(RECORDS FOR PROCESSING)
Segment Open
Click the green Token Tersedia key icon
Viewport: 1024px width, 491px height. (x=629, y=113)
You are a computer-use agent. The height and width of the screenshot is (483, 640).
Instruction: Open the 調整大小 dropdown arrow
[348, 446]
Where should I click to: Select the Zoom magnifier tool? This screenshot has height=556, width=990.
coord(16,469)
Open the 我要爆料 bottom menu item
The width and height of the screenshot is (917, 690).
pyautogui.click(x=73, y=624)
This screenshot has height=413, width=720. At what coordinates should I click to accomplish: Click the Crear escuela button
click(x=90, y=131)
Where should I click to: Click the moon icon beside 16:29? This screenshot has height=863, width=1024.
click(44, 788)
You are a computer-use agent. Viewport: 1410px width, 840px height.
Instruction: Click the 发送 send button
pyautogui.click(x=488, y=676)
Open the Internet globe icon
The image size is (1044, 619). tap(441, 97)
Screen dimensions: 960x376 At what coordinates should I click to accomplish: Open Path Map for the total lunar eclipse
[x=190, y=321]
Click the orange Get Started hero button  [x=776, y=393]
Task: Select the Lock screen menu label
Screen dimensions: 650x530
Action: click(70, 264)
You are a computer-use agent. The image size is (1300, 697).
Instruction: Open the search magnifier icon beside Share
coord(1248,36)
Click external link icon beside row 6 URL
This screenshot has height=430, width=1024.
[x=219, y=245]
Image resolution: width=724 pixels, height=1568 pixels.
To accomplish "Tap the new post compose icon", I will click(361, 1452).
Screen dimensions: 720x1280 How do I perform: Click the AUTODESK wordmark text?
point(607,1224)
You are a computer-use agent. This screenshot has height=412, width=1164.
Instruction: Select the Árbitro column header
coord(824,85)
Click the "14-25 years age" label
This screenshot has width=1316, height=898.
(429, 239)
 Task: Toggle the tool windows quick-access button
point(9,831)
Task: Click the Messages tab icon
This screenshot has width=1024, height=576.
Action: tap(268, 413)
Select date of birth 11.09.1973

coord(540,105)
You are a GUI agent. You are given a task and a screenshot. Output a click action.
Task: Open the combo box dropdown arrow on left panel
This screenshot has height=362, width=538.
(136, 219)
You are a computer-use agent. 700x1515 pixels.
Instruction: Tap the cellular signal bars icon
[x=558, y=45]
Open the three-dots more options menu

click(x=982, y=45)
Segment Closed
(WHAT NEEDS TO BE DONE)
Reproduce, exactly and in full, the lines from the one that contains "Select date of birth 11.09.1973" to the end of the material.

(ANSWER TO THIS EXERCISE)
Select date of birth 11.09.1973

coord(540,105)
You are a GUI agent. You are given a task and a screenshot. Output a click action.
Task: Open the combo box dropdown arrow on left panel
This screenshot has height=362, width=538.
(136, 219)
You are a computer-use agent. 700x1515 pixels.
Instruction: Tap the cellular signal bars icon
[x=558, y=45]
Open the three-dots more options menu

click(x=982, y=45)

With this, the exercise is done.